EXERCISE DIRECTIONS –
Rewrite the data from the line containing "Given: Click the" through the end of the data, both ends included, as a JSON list of strings with one string per line and blank lines left out. Leave the pictures out of the answer.

SUPPLIED DATA –
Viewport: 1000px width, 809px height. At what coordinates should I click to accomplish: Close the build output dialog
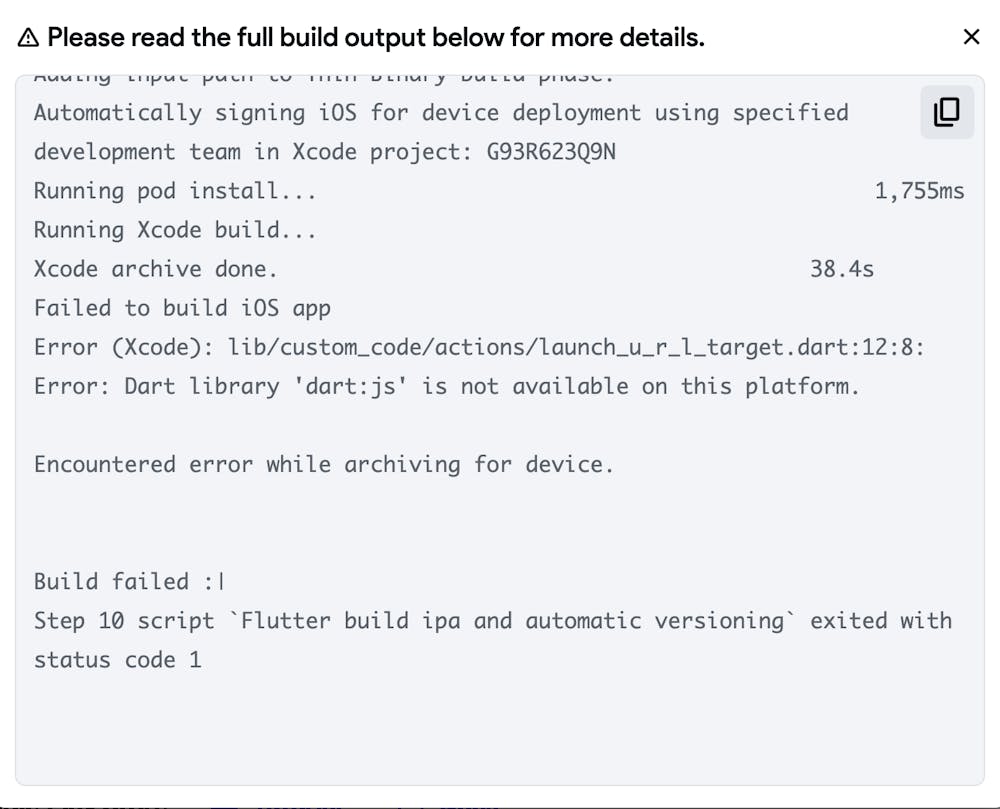pos(971,38)
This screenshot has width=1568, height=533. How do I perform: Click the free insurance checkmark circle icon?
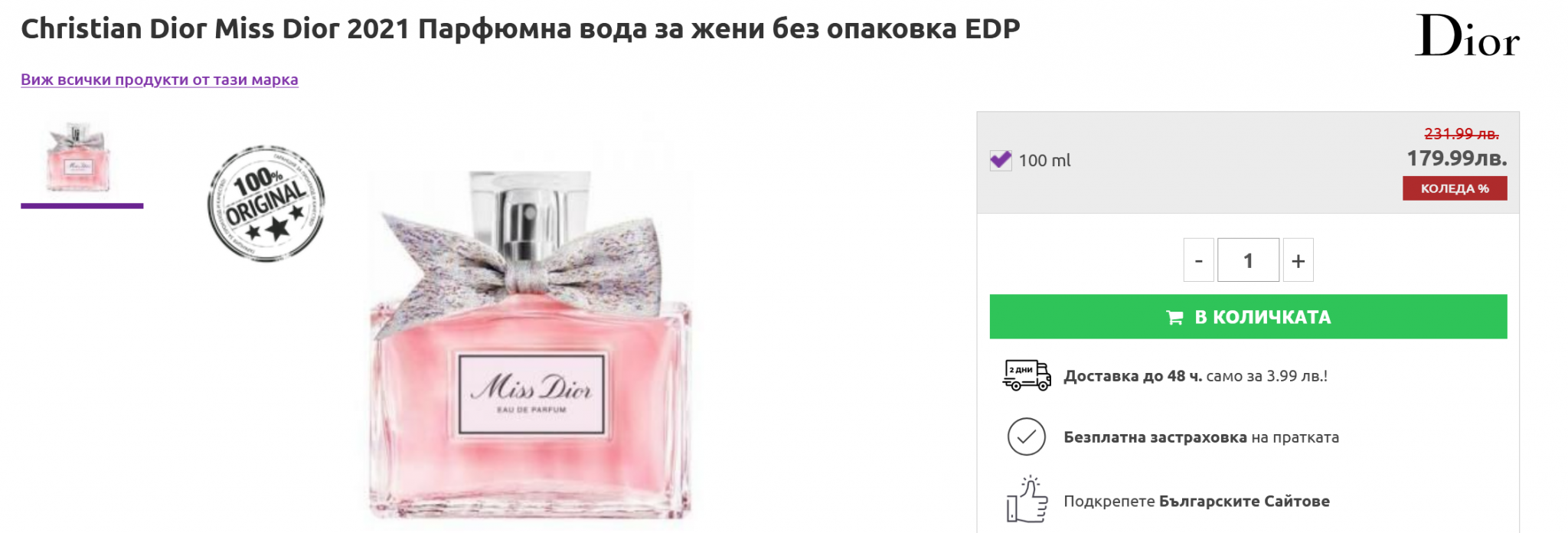[1027, 437]
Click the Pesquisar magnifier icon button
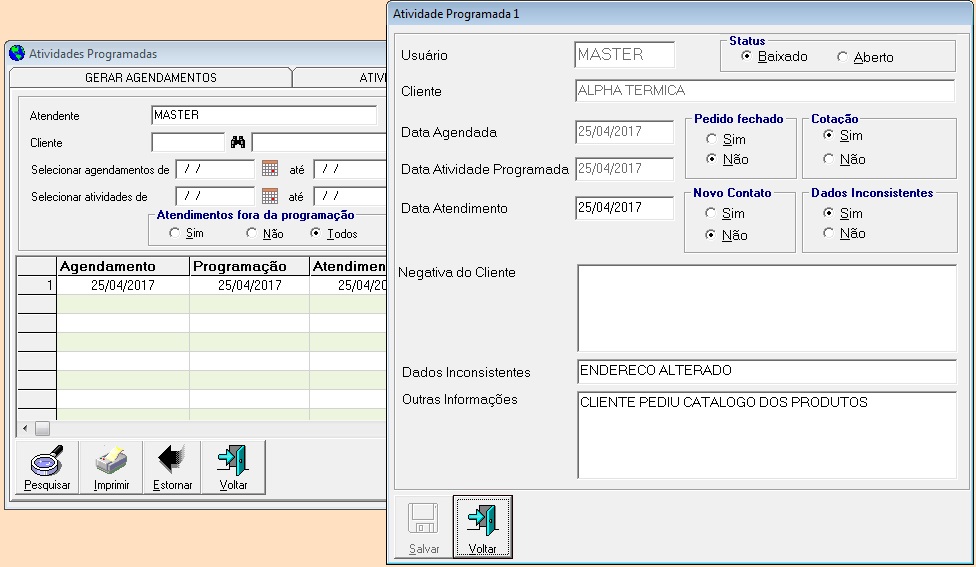976x567 pixels. pos(48,467)

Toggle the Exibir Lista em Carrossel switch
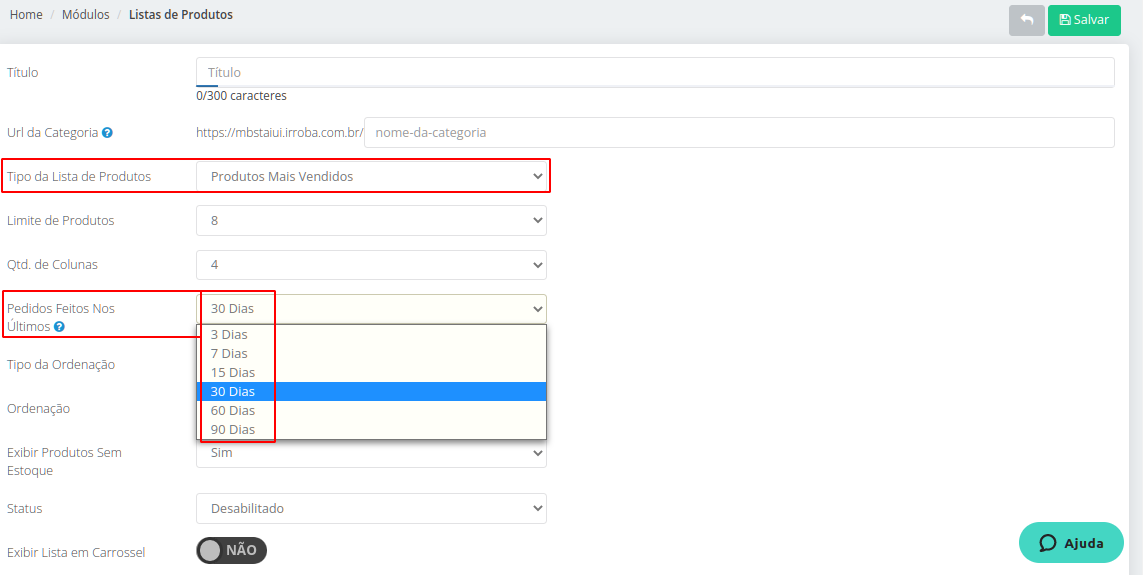click(x=231, y=550)
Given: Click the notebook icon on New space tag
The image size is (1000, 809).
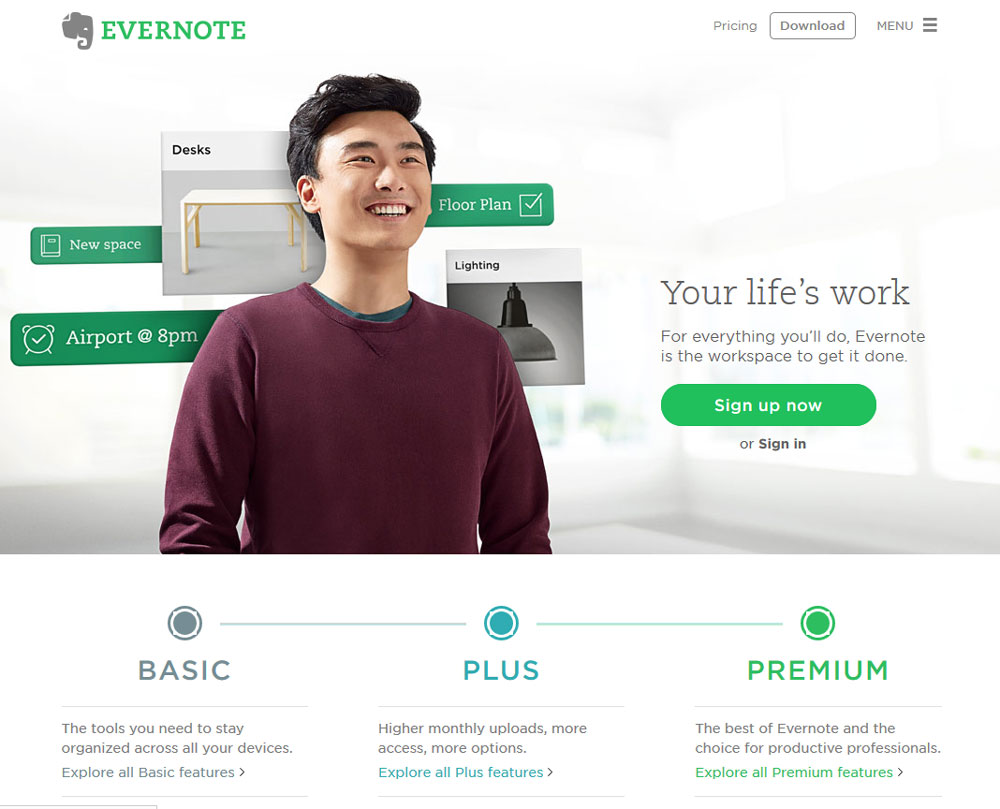Looking at the screenshot, I should [50, 245].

FULL SOLUTION –
[
  "Given: Click the notebook icon on New space tag",
  "The image size is (1000, 809).",
  "Looking at the screenshot, I should [50, 245]."
]